3. Recent Precedents (2020–2026)
| Case Name | Year | Key Ruling / Precedent |
|---|---|---|
| Aventis, Inc. v. Commissioner | 2026 | Rejection of the Substantial Compliance Doctrine; confirmed that failure to meet structural requirements for a Financial Asset Securitization Investment Trust (FASIT) from inception leads to total disqualification. |
| Whistleblower 11099-13W v. Comm. | 2026 | Defined "collected proceeds" for whistleblower awards under Section 7623 to include voluntary payments made by a target taxpayer once an IRS investigation is "in motion." |
| Hutcheson v. Commissioner | 2025 | Clarified that embezzled funds are gross income under Section 61(a), which defines gross income, regardless of restitution orders; reinforced fraud penalties for fiduciaries. |
| Moore v. United States | 2024 | Upheld the constitutionality of the Section 965 transition tax, ruling that Congress may attribute an entity's realized income to its shareholders. Section 965 imposed a one-time transition tax on previously untaxed foreign earnings of U.S. companies. |
| Green Valley Investors v. Comm. | 2022 | Landmark APA challenge; set aside IRS Notice 2017-10 for failure to follow notice-and-comment requirements under the Administrative Procedure Act (APA), impacting all "listed transactions" enforcement. |
4. Practical Implications & News
- "Trump Accounts" Implementation: The OBBBA introduced these new savings vehicles, which are currently undergoing IRS rulemaking. Early guidance suggests they will function as "super-ROTHs" with higher contribution limits for mid-career professionals.

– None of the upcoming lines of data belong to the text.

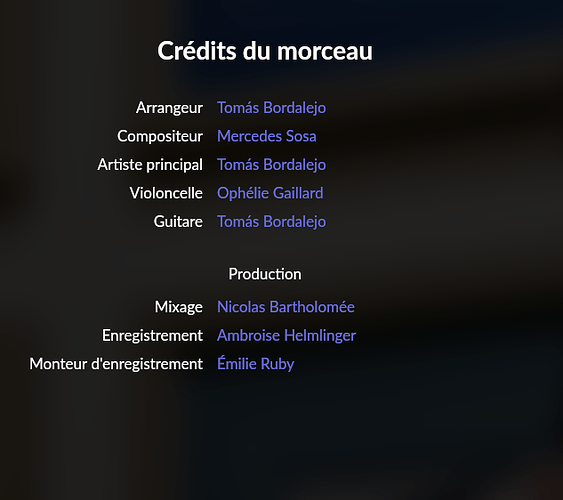Image resolution: width=563 pixels, height=500 pixels.
Task: Click the Guitare role label
Action: point(178,221)
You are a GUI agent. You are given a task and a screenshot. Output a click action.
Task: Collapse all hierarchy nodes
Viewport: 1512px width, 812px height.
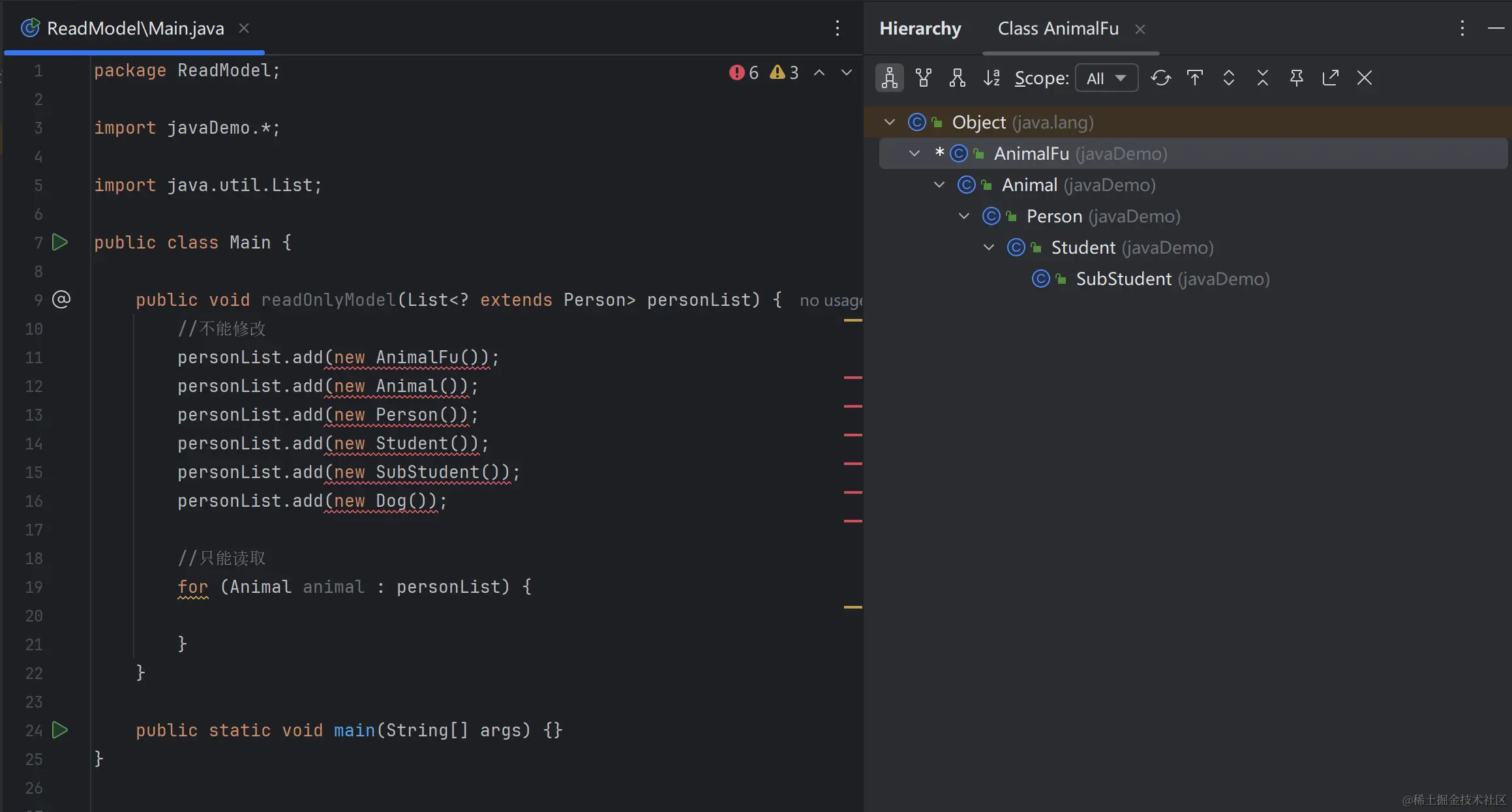1262,78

- Qualified Overtime Reporting: For the 2026 tax year, employers must begin using Code "TT" in Box 12 of Form W-2 to report the overtime premium. The IRS has granted temporary penalty relief for 2025 due to the retroactive nature of the law.

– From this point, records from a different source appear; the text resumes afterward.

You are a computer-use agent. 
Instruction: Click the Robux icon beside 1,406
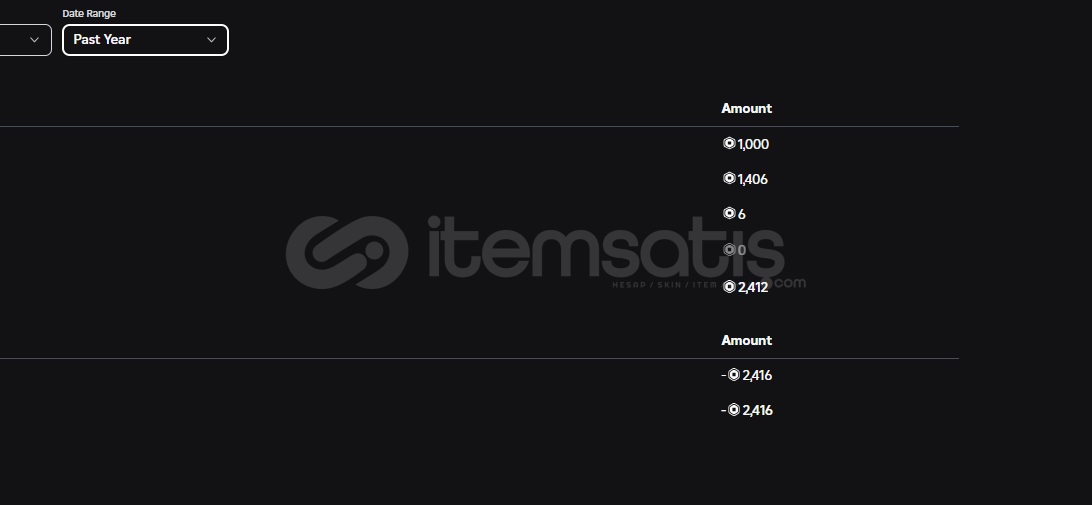tap(729, 178)
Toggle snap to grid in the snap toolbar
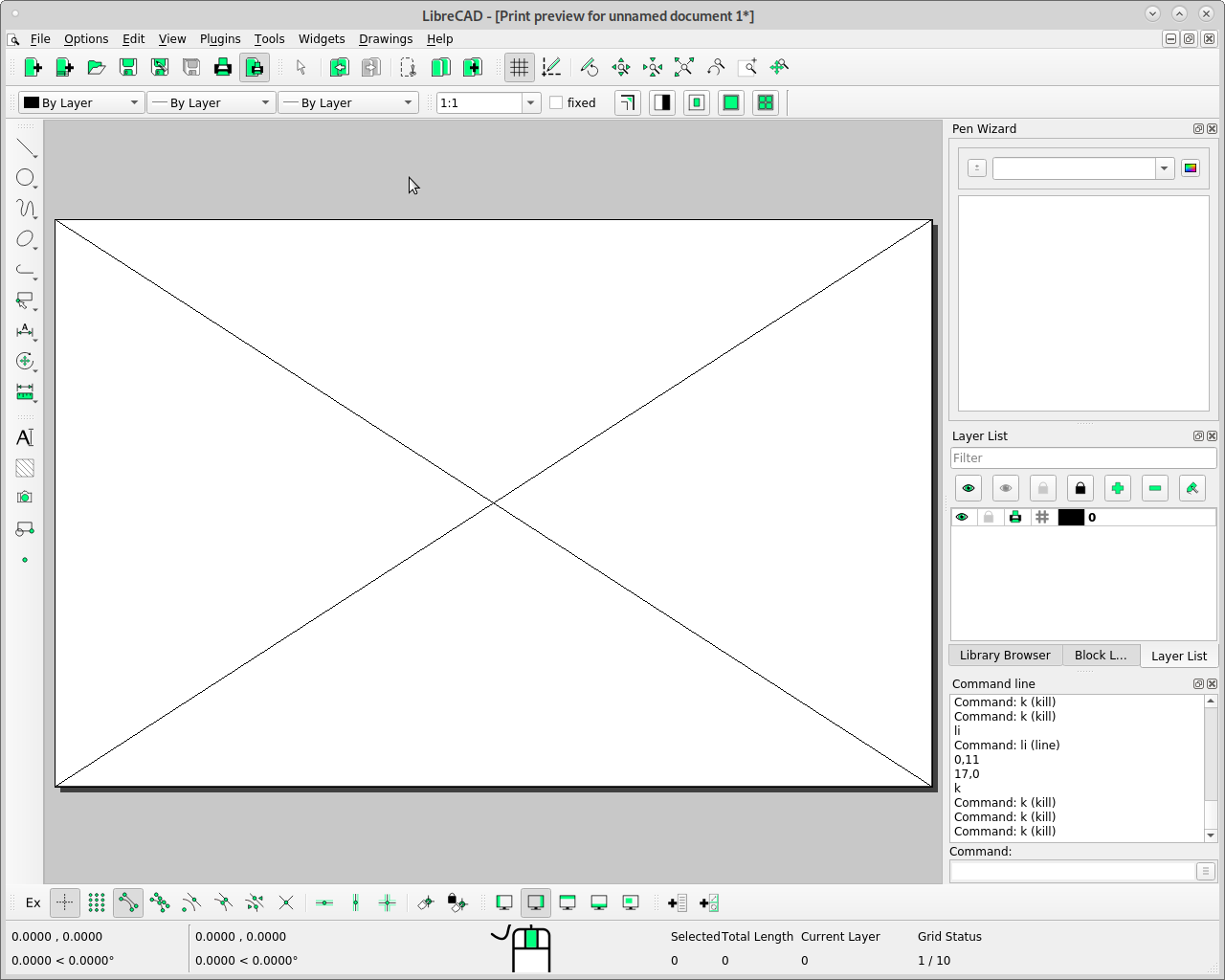Viewport: 1225px width, 980px height. (96, 902)
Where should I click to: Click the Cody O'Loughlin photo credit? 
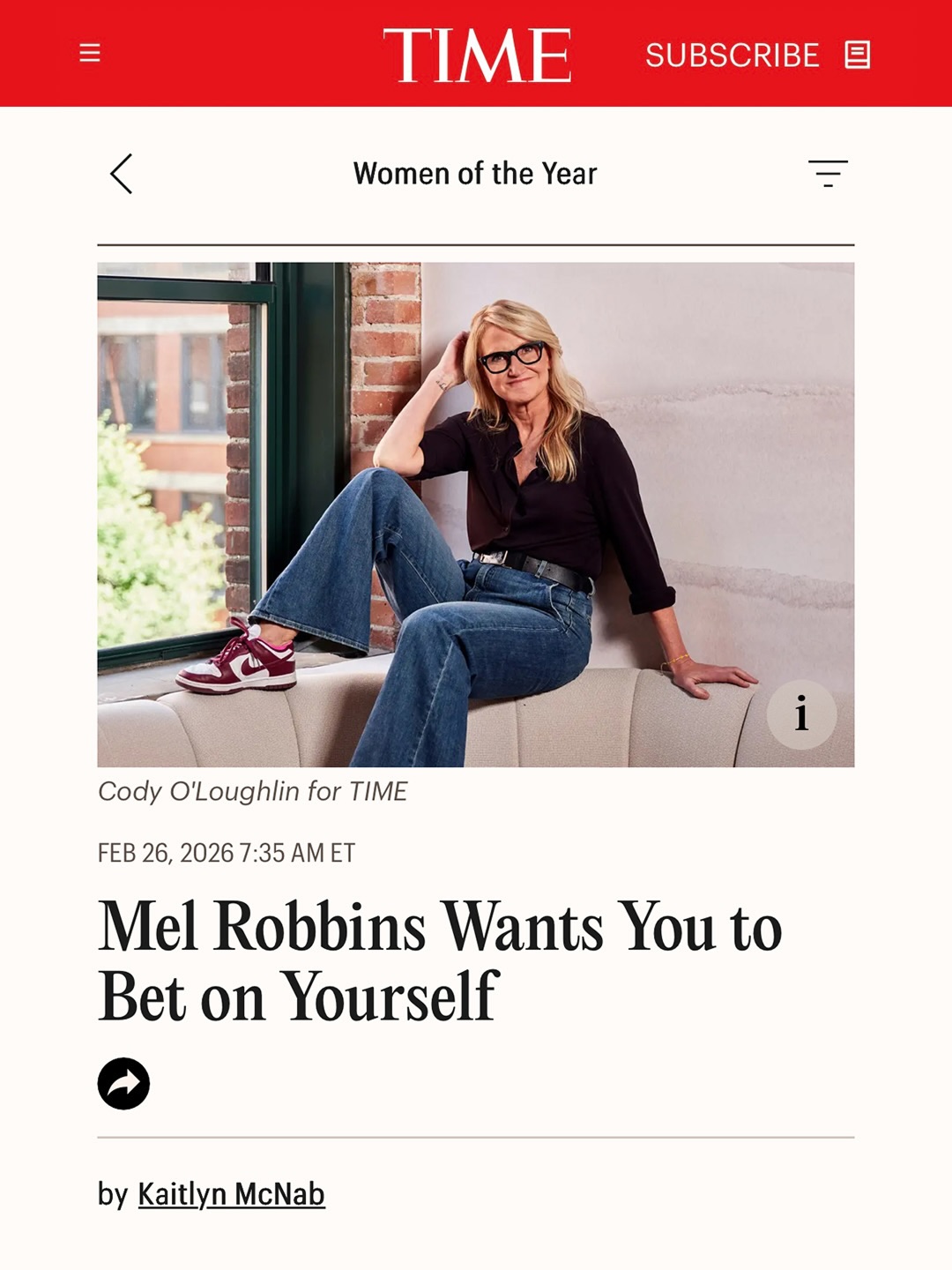(x=252, y=791)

- Audit Surge in Conservation Easements: Despite the Green Valley procedural setback, the IRS has utilized the Economic Substance Doctrine under Section 7701(o) to maintain high-value denials for conservation easements in Texas and Georgia throughout late 2025.

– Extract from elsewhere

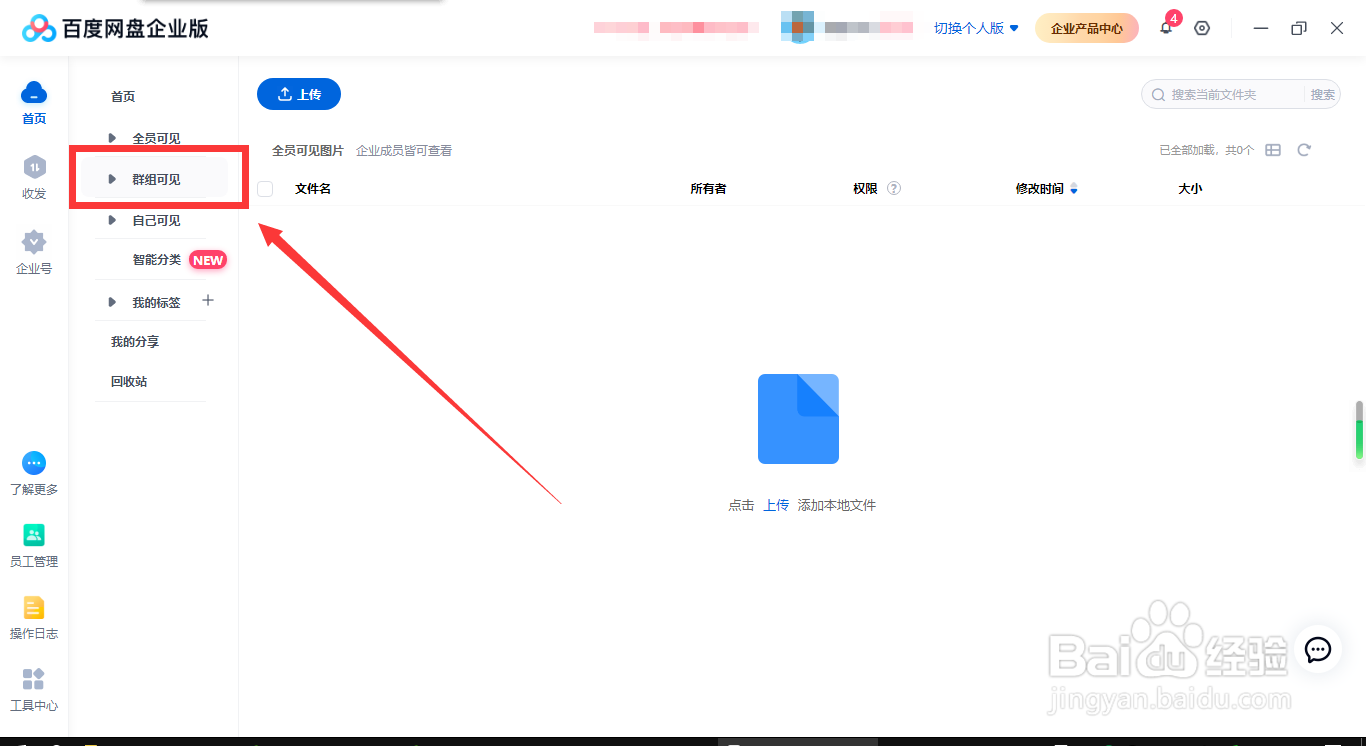The image size is (1366, 746).
Task: Open settings via the gear icon
Action: 1201,28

- International digital taxes: The US continues to oppose unilateral Digital Services Taxes (DSTs), which are taxes imposed by foreign countries on revenue derived from digital services. This opposition is based on the "retaliatory measures" provision (Section 899) added by the OBBBA against countries that do not adopt the OECD Pillar One framework, which aims to address the tax challenges arising from the digitalization of the economy.